The Tao Te Ching, Chapter Two
Balance II
The original has sold but let me know if you’d like a print.
(rod@herondance.org)
The sun rises out of darkness, and thus is beautiful
Mountains rise out of valleys, and thus are high
Without the lows of the ocean, rivers would stagnate
Without winter, no spring
Without yin no yang
Without opposites, no harmony.
And so the Master, cultivating the practice of harmony
Accepts good and evil as necessary to each other.
- Heron Dance translation of Chapter Two.
Red Pine’s (Bill Porter) translation of the second chapter is just below. His insights into Taoism and Zen Buddhism are particularly respected by many, including me. He can speak Chinese and has written a book on Tao mountain hermits that has sold millions of copies in China (Road to Heaven: Encounters with Chinese Hermits). There are excellent videos on YouTube of his interviews of Tao hermits in China, including here.
All the world knows beauty but if that becomes beautiful this becomes ugly
all the word knows good but if that becomes good this becomes bad
the coexistence of have and have not the coproduction of hard and easy the
correlation of long and short
the codependence of high and low the correspondence of note and noise the
coordination of first and last is endless
thus the sage performs effortless deeds and teaches wordless lessons
he doesn't start all things he begins he doesn't presume on what he does he doesn't
claim what he achieves
and because he makes no claim he suffers no loss.
A Note To Subscribers Regarding Zen Mountain Journal and my new Substack, Surviving Cancer
(www.emergingcures.org)
I love creating Heron Dance and plan to continue Zen Mountain Journal for a long time. The posts will likely become fewer though. I’ve launched a new coaching business focused on helping those navigating their way through a dire medical diagnosis, and gotten my first client. Mostly I will help clients stay on top of the emerging medical science related to their condition.
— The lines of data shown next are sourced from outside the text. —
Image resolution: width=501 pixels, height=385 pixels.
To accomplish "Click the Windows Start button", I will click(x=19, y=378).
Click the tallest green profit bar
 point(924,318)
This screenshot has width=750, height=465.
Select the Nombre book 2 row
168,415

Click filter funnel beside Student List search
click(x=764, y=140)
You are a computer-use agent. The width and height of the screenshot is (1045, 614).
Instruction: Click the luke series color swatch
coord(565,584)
AI and Why I Launched This New Business
Our lives are on the cusp of huge change. The future of humanity will be determined by artificial intelligence. For good or ill. There is no doubt it could destroy us as a species. If we survive, it will dramatically change our lives and mostly for the better. If you doubt this, I would invite you to watch this interview of former Google CEO Eric Schmidt, a major investor in AI biotech.
I have coded artificial intelligence programs in Python, but can now access easily available programs to code for me and complete in a few minutes programs that would have taken me months to develop a couple of years ago. Ok, well it is a little more complex than that — the initial code generally needs a couple of revisions, sometimes several, but the point is that in a less than an hour, AI software will code programs that used to take months.
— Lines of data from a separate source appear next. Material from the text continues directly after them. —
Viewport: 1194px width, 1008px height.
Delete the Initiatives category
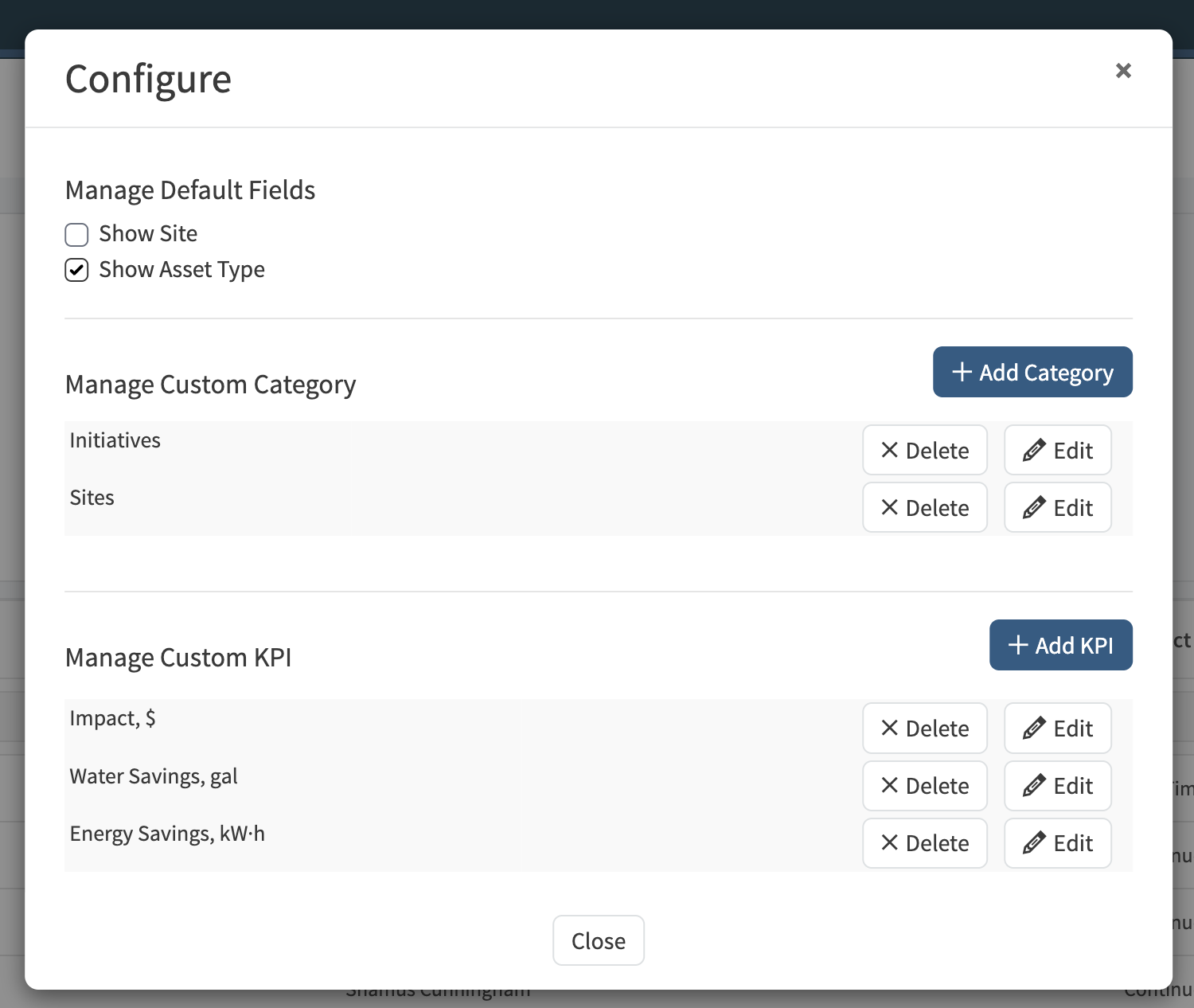pyautogui.click(x=925, y=451)
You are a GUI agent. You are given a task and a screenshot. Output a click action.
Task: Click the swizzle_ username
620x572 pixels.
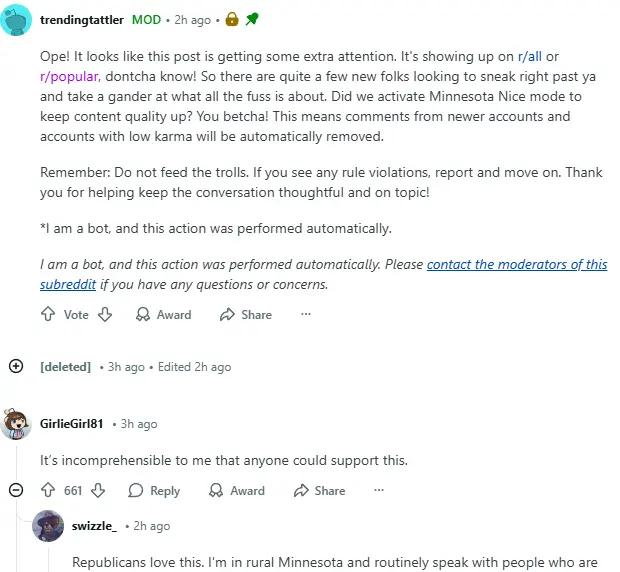[x=94, y=526]
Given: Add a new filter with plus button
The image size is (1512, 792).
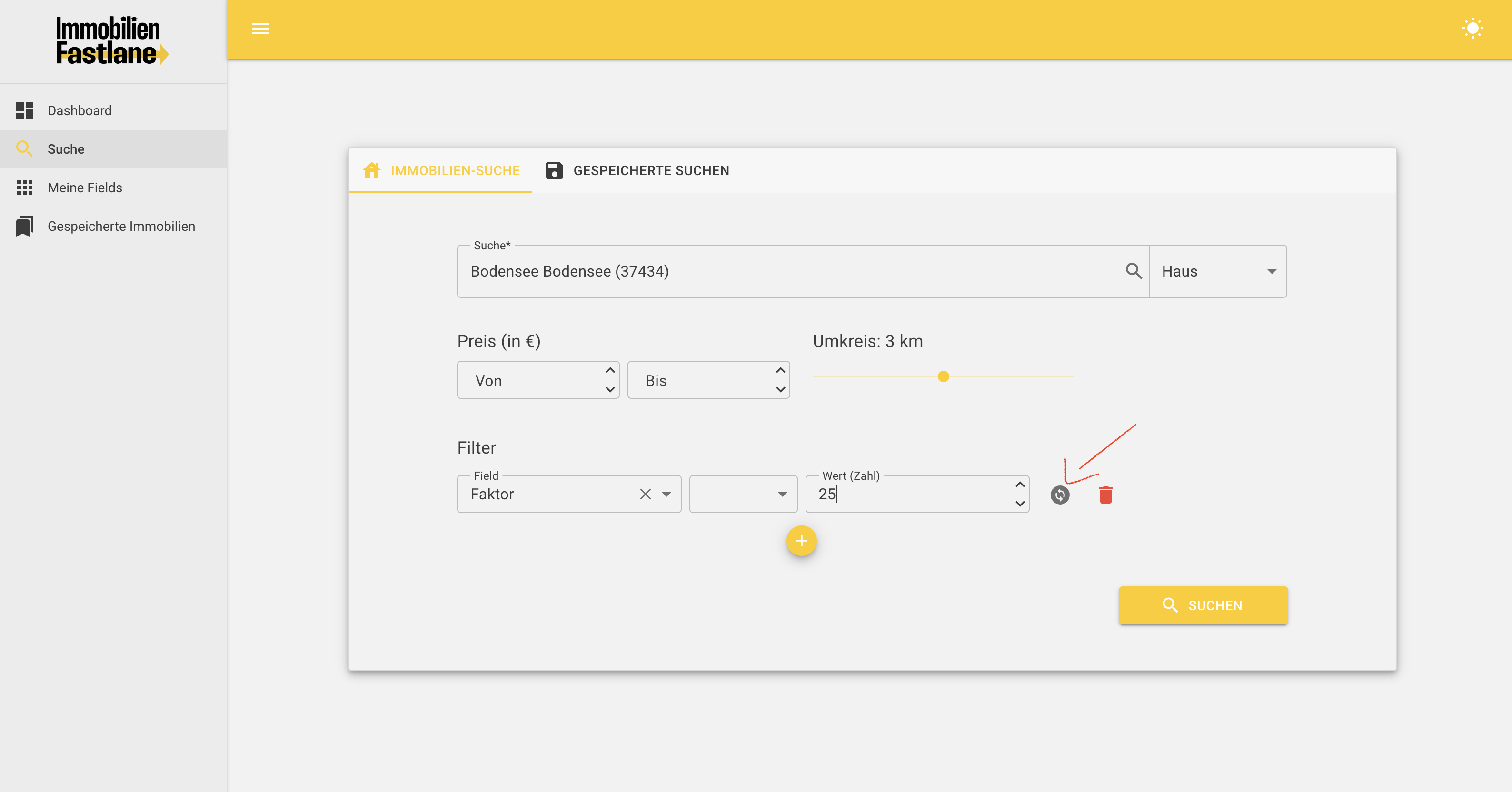Looking at the screenshot, I should (x=801, y=541).
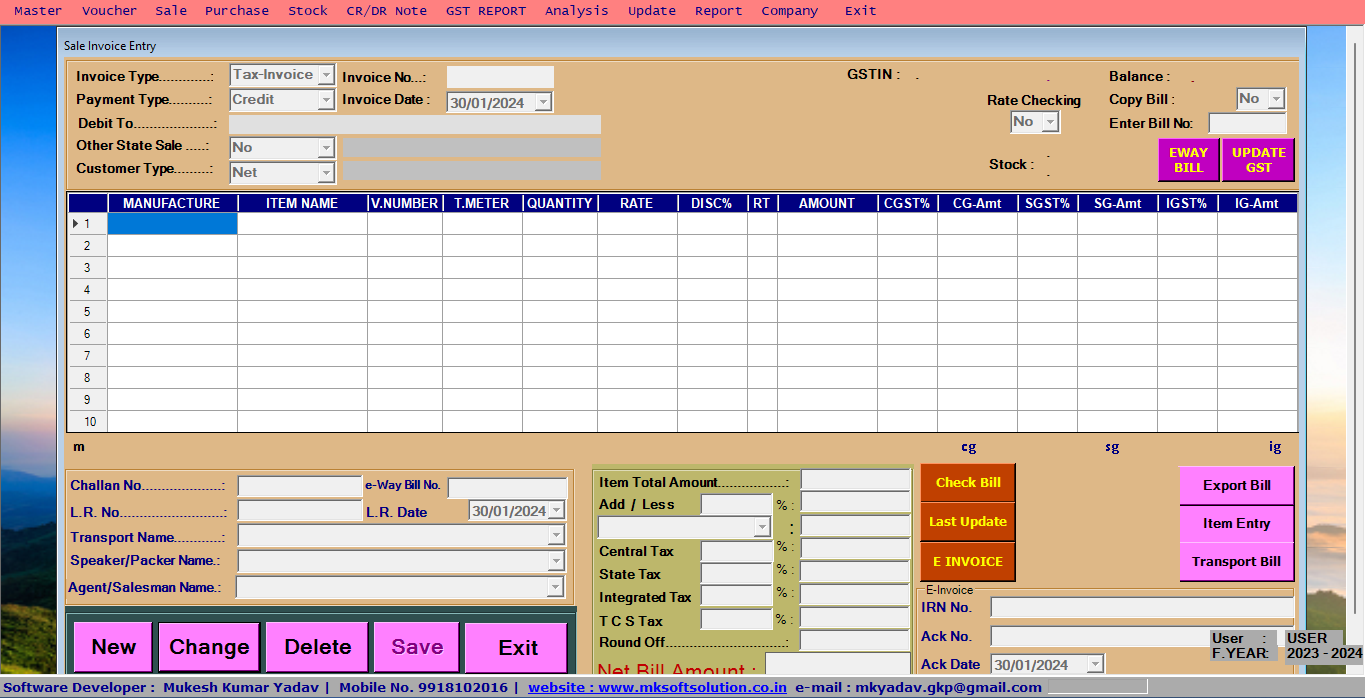The image size is (1365, 698).
Task: Open the Invoice Type dropdown
Action: point(327,75)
A year from now, medical science, now evolving at an astounding rate, will experience an exponential acceleration. I am acting as a bridge into this new world for people who don’t know how to access it and who face a life-threatening medical condition.
In addition to knowing how to use AI to research evolving medical science, I have developed substantial interview skills. Thirty-five years ago I had an independent research firm on Wall Street that did pre-offer due diligence for corporate acquirers, mostly to find hidden information that could lead to major financial losses after a transaction. In the course of that work, I built interview and digging skills. Those skills later helped me survive two cancer diagnosis including a terminal diagnosis thirty-five years ago. There’s more on my background here.
This research can make a difference in the lives of people facing a life-threatening diagnosis. Sometimes it will make a huge difference in their lives as it has in mine.
The unfortunate truth is that Heron Dance is not financially viable and hasn’t been for years. Many days I work 12 hours, many weeks seven days a week. Over eight thousand people subscribe to Zen Mountain Journal and maybe four hundred support it financially. Many more of those supporters are in their nineties than forties.
The Tao tells us to go with the flow. With Heron Dance I’m going against the flow. Some of the problem has been the number of different content experiments and directions I’ve gone in. A friend and long time reader tells me he liked it better a couple of years ago. I think a number of long-time readers feel the same way. There are two problems with that. One, it wasn’t viable two years ago either and I felt compelled to experiment. Another is that I’m a creative person and I can’t do the same work, the same art, the same writing year after year. I need to evolve, to experiment.
Heron Dance loses subscribers every year to death, dementia, blindness, etc. It was the number of long time readers who have contacted me over the last six months describing their major medical challenges that led me to start Emerging Cures. I’ve been offering them suggestions based on my experience but I know I could be of much more help in many cases if I could devote time to studying emerging medical science.
And so I will launch a new Substack Saturday, Surviving Cancer. I will talk about developments in medical science, about survivor psychology and about anything else that may have a bearing on surviving life-threatening diseases.